Some parts of Edinburgh have a theme park feel all year round, but it's dialled up to 11 during August when the festivals come to town, the Fringe especially. If you're unfamiliar, the world-famous Edinburgh International Fringe Festival features thousands of performers from all over the world, with shows ranging from stand-up comedy to circus, a capella, live baking, ballet, interpretative dance and improv; new theatre, student theatre, experimental theatre ... All in venues including jazz bars, lecture halls, private clubs, tents and shipping containers. And every single one of them is fighting for attention wherever they can get it.
If you come anywhere within ten minutes of the Royal Mile (peak theme park all year round), in my experience you're just as likely to be intercepted by a vitamin D-deprived student actor dressed in a stained Dolly the Sheep costume as you are to bump into cultural royalty like Sir Ian McKellen, or any number of TV-famous British comedians who swap arena tours for the sticky-floored basements of their roots. All of humanity can be found here, which, though this sometimes feels literal when at its busiest, makes for an extraordinary atmosphere. Creativity, culture, some degree of diversity. For a creative mind especially, it's an inspiring time of year to be in Edinburgh. To "do the fringe properly", though, is to witness at least one absolute dud, preferably as one of just a handful of squirming audience members, but there's always the sense that the next big thing could be just around the corner.

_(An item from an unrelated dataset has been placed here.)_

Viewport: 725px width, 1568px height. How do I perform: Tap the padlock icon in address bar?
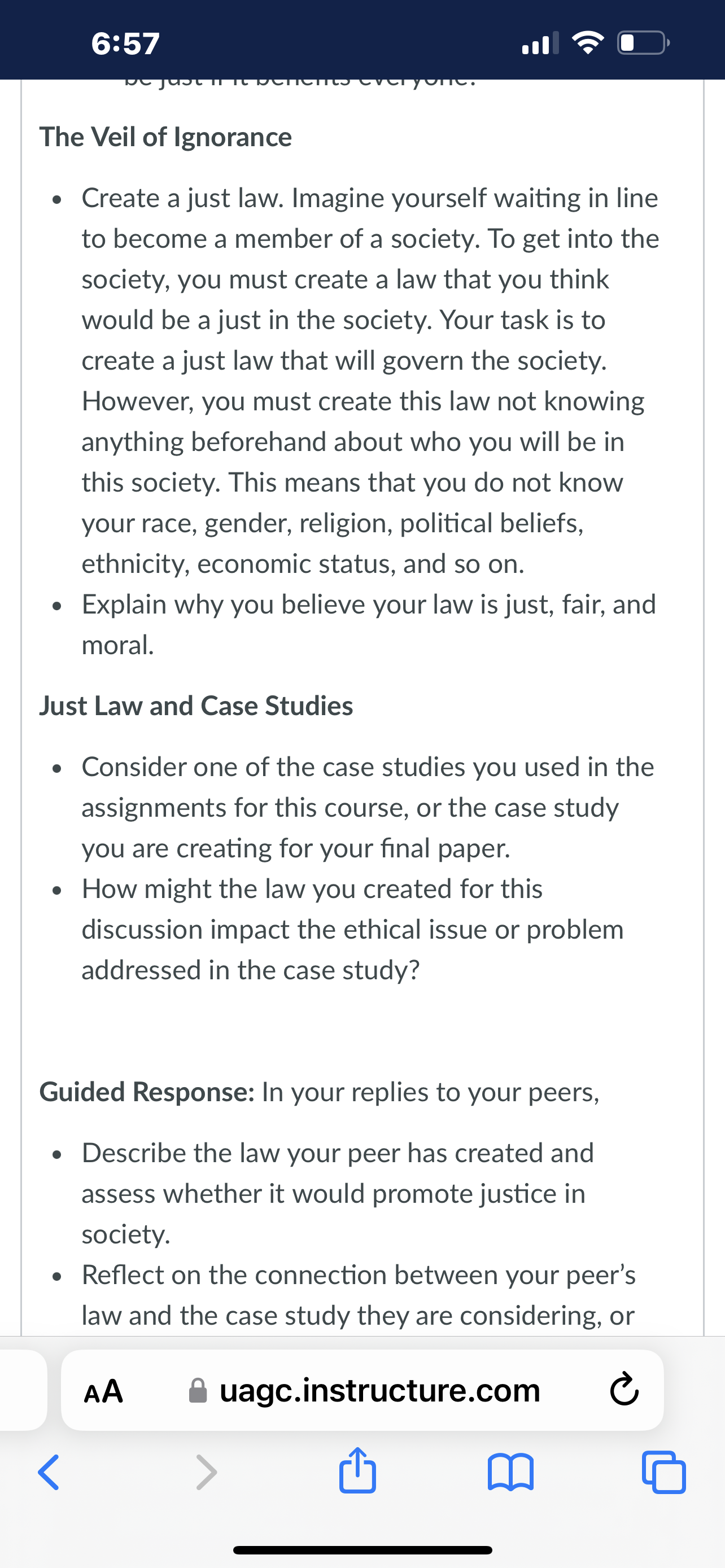coord(198,1390)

One show vying for career-defining next-big-thing status happens to tell the story of maybe modern cycling's favourite maverick Tour de France winner.
I think we’re in a time when inspiring stories are what we need. And Cadel’s got a good one – he went through it."
– Connor Delves

'Cadel: Lungs on Legs' is playing at one of the city's 320 or so Fringe performance spaces, a dark windowless room in Edinburgh's labyrinthine Old Town that seats 88. It's potentially quite an awkward space, wide and shallow with a low arched ceiling that slopes up from the floor creating a sort of half tube, and the small stage, little more than a platform, is centrally positioned against one long wall between two screens.

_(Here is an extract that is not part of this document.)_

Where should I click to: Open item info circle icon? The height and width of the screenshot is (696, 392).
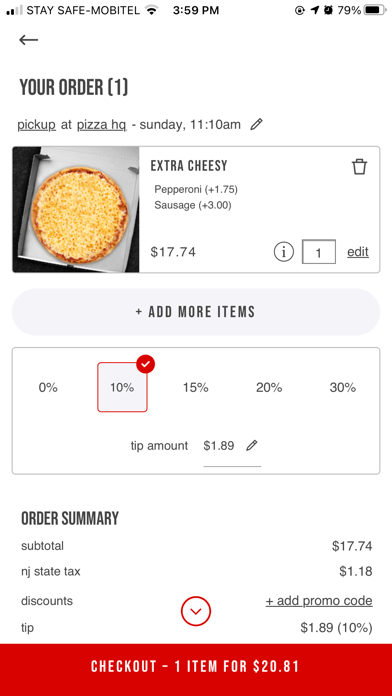pyautogui.click(x=283, y=252)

If you imagine the start ramp for an individual time trial, you're getting pretty close, and that makes it perfect for this show.

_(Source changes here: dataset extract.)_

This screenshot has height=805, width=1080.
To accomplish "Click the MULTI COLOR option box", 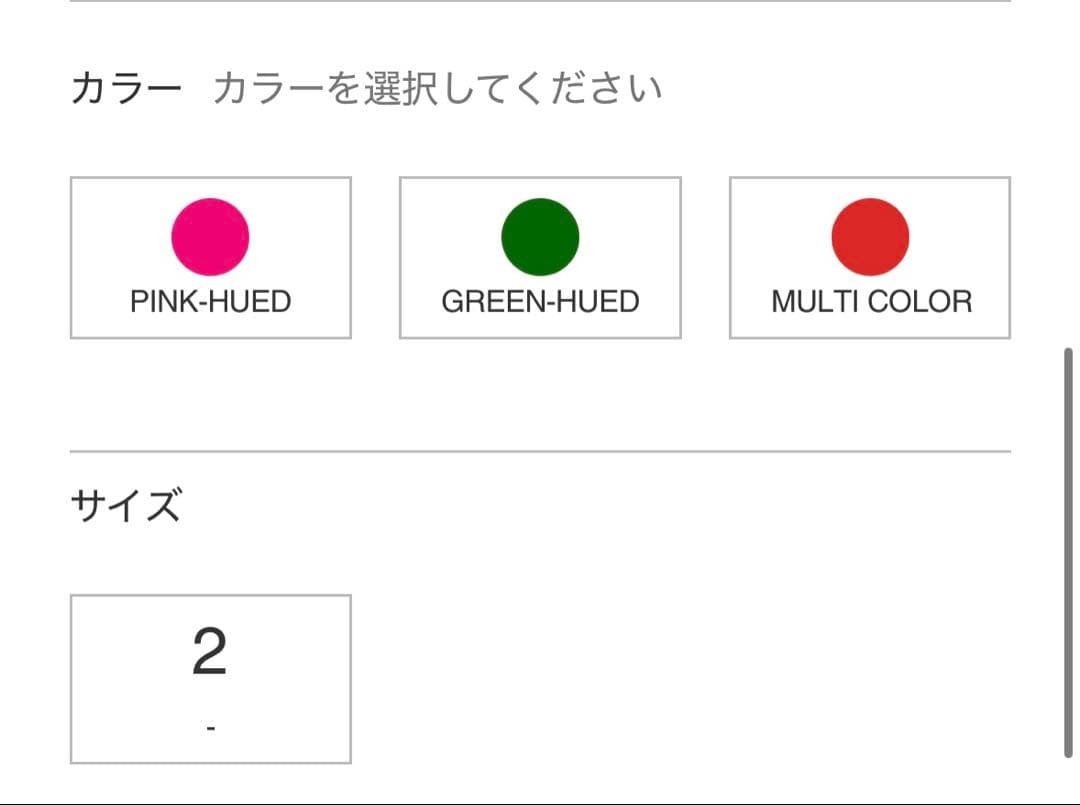I will 869,257.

Australian actor-athlete Connor Delves is the creator, co-writer and star of this exciting new play. Delves grew up in his family's Perth bike shop and has never known life without sport, but when the day came to make a choice, he chose acting. Some years later, the now-New-York-based actor has finally found a way of combining the two in Cadel: Lungs on Legs, and he has big plans.
A few days after experiencing the show myself, I sat down with Delves almost a week into his Fringe run to talk about the play, its origins, Cadel Evans' own involvement, and his dream of bringing the story to audiences all over the world.